Task description:
Your answer should be every line with the word "arrow", copied from the data below.

Extracted records
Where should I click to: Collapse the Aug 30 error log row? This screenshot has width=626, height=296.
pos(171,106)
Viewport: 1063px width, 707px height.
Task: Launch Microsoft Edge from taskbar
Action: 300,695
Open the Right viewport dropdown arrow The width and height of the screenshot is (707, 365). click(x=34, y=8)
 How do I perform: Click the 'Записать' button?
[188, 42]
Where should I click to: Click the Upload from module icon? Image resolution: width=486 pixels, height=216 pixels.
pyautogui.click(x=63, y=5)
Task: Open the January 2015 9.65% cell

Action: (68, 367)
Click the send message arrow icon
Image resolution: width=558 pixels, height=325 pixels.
---
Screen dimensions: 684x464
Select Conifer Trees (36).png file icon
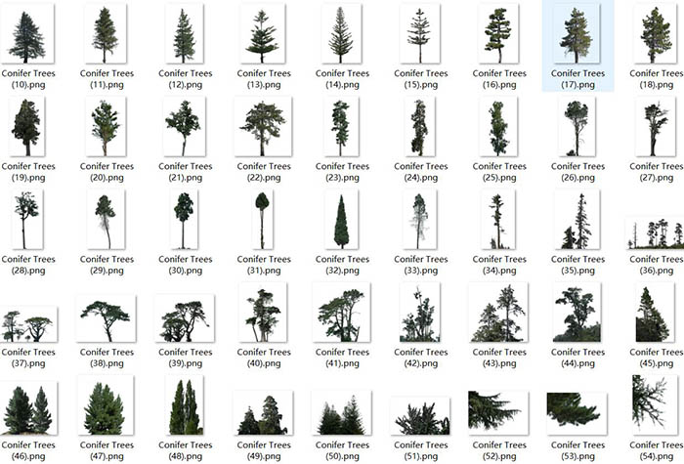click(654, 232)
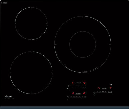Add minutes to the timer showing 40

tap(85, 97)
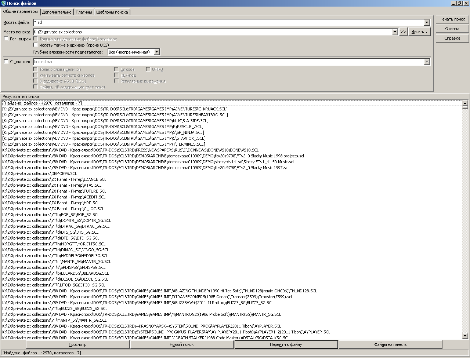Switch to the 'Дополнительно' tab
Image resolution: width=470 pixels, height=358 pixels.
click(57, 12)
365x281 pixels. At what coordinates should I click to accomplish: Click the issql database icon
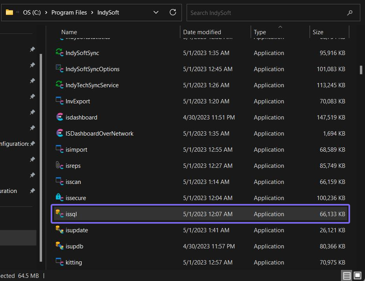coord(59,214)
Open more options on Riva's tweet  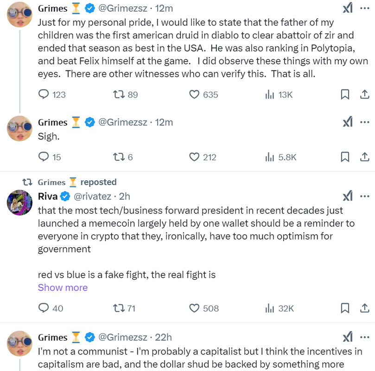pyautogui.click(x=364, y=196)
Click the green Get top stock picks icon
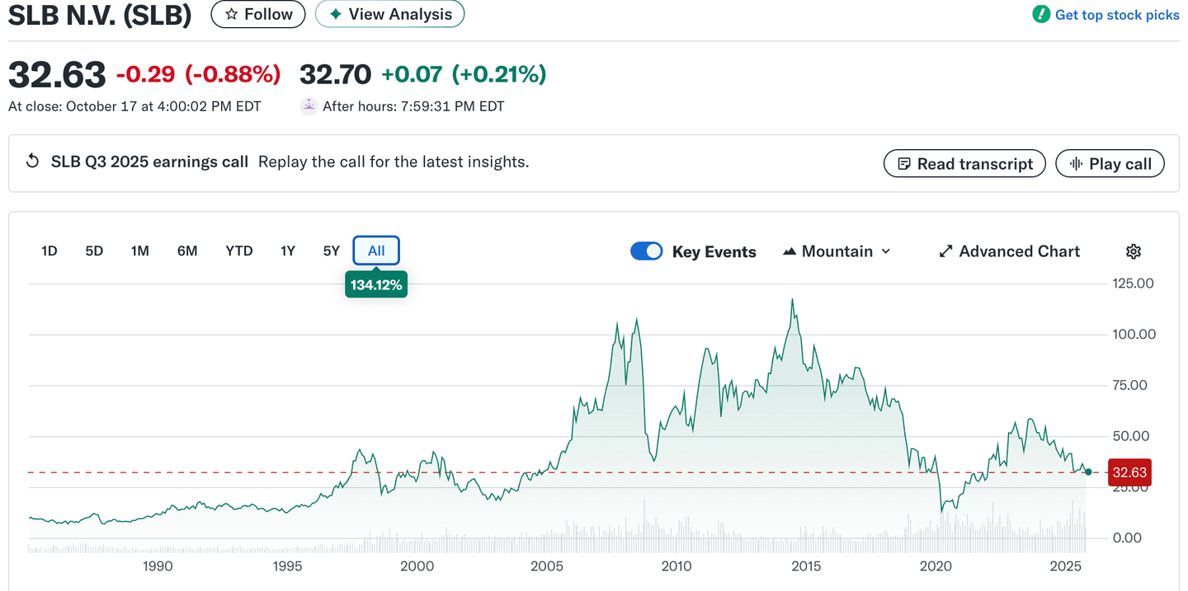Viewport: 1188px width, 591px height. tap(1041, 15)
--
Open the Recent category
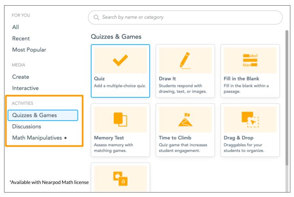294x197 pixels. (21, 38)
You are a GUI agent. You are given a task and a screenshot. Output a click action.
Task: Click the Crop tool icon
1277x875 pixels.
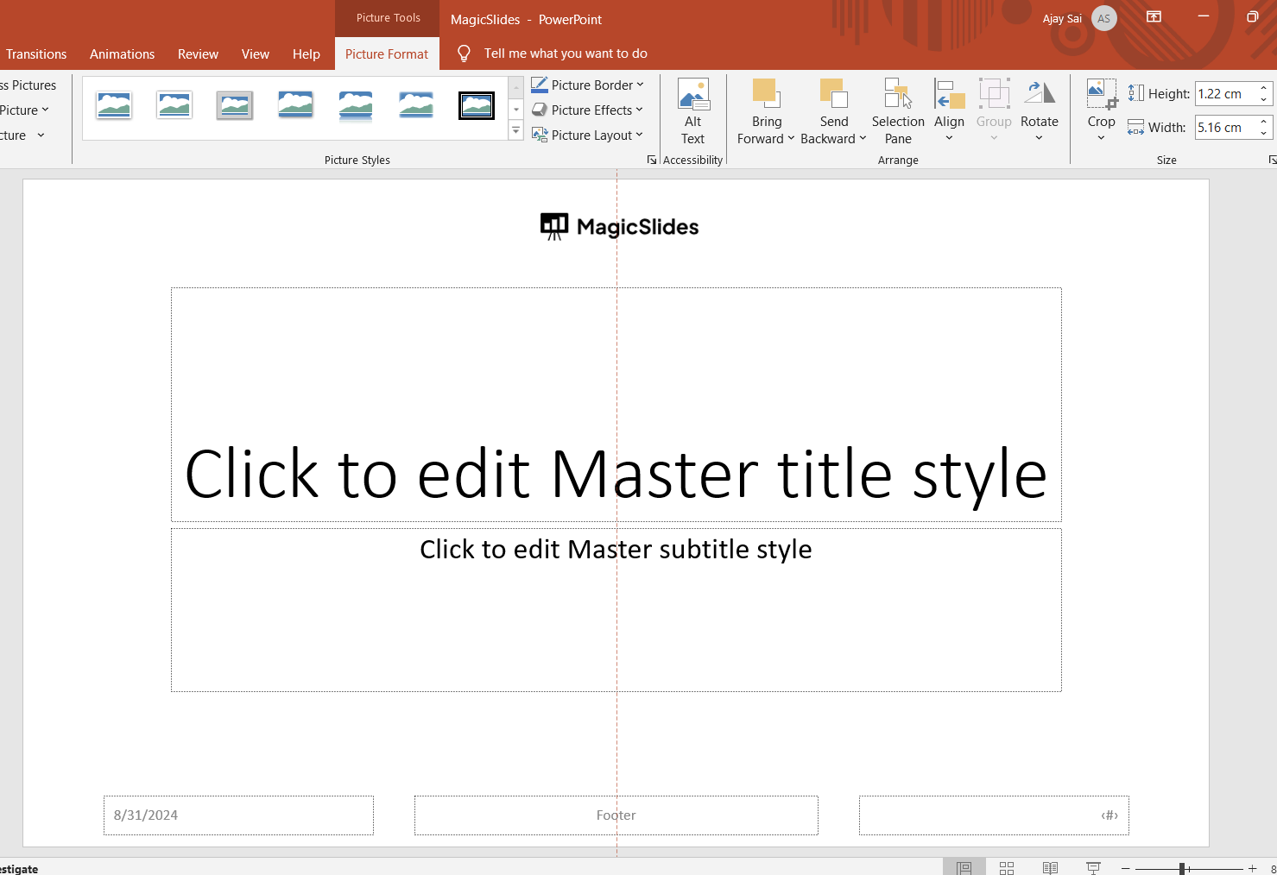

Answer for this exercise:
Open the Right viewport dropdown arrow The width and height of the screenshot is (707, 365). click(x=34, y=8)
Click the send message arrow icon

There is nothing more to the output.